Introduction

About the Collective






Introduction

The Asian Pacific American Collective History Project began as an exciting, ground-breaking attempt to bring together virtually every scholar in a growing academic field and organize a focused dialogue on reconceptualizing the field. Because of the recent expansion in the numbers of scholars in the field, from a handful to over 100 in two decades, there was recognition that new ways of understanding the history of Asian Americans and  Pacific Islander Americans was required. In addition, new migrations had created populations and communities that were vastly different from previous migration waves and there was a pressing necessity not only to bring together research on these groups and assess their impact on our understandings of U.S. history, but also to extend educational materials into those communities. These were relative newcomers who knew little about the relationship of their own lives to a larger and longer history of Asian and Pacific Islander experiences in the United States.

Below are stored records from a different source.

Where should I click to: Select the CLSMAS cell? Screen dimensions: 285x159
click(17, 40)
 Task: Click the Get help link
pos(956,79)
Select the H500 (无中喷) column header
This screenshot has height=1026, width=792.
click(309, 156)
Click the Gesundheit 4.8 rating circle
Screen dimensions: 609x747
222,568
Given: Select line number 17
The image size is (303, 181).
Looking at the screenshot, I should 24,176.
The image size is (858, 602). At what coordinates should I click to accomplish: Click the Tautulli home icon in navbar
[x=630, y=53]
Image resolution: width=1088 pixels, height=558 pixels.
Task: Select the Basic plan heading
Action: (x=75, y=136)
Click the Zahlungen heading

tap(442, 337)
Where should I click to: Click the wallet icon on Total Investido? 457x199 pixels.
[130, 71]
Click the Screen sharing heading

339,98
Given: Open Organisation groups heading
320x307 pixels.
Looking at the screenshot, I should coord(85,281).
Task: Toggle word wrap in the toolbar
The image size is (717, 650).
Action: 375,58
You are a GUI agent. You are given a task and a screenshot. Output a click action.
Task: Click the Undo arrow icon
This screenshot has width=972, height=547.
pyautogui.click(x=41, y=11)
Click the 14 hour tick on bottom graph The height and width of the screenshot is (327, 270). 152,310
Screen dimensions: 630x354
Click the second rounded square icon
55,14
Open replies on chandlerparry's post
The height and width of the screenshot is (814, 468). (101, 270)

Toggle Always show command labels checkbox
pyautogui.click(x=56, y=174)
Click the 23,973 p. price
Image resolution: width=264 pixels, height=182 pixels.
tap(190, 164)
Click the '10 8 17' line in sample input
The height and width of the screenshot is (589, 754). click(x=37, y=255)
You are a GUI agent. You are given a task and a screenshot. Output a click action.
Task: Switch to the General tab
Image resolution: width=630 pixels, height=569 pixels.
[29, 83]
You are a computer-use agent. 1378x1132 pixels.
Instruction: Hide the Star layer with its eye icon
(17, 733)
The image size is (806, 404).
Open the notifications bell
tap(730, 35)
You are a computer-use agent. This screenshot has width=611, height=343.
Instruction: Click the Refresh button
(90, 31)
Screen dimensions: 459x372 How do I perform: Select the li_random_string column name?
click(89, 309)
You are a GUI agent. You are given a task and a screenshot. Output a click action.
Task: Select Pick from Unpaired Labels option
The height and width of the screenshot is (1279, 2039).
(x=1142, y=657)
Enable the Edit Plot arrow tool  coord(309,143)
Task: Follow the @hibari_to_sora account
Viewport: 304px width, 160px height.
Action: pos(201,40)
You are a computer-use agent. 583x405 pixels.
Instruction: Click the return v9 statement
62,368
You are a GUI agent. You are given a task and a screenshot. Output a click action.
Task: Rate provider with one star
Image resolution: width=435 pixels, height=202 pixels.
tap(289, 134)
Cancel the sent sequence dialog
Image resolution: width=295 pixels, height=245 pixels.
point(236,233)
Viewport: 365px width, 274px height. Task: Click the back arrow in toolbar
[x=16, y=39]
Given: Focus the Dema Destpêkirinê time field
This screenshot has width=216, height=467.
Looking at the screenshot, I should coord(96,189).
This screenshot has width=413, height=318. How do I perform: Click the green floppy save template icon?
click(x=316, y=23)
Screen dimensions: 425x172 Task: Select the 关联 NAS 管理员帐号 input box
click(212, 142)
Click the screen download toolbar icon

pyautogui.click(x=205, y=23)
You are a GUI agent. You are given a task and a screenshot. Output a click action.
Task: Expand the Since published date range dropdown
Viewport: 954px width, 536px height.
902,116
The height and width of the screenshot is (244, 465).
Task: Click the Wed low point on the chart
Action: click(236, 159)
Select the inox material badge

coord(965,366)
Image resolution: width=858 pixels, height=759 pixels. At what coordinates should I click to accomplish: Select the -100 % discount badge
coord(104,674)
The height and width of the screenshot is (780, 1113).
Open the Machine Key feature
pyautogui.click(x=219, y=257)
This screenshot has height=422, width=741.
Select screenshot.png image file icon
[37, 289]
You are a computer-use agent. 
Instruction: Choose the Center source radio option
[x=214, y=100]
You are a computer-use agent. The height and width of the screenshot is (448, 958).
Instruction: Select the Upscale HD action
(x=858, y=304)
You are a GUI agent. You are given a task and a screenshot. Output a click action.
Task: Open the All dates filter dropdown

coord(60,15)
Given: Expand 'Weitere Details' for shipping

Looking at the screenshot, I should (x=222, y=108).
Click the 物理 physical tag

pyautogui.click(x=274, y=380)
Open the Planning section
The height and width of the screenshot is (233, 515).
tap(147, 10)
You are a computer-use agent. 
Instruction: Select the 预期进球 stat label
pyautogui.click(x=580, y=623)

The Asian Pacific American Collective History Project is a cooperative effort whose goal is to improve the teaching and research of Asian Pacific American history in light of these institutional and historical developments. Its participants include scholars and teachers who are associated with a wide array of universities and colleges from across the nation, and who have links with museums, historical societies, and local community organizations.

About The Collective

The Asian Pacific American History Collective is a loosely-structured group of over seventy academic historians, public historians, museum curators, journalists, and others interested in reconceptualizing Asian Pacific American history, and is an outgrowth of the History Caucus of the Association for Asian American Studies.

Its mission is to:

  • develop a new theoretical framework for Asian Pacific American history;
  • locate historical scholarship about diverse Asian Pacific American experiences in relation to theoretical developments in History and Asian Pacific American studies as a whole; and
  • disseminate materials and resources for the incorporation of the history of these experiences into history, ethnic studies, and Asian Pacific American studies courses.

As part of this reconceptualization, the Collective hosted a series of conferences at different regional sites across the country over a two-year period from 2002-2004. This web site is one outgrowth of the discussions initiated in those conferences. The conference series and production of this site was underwritten by a grant from the Ford Foundation.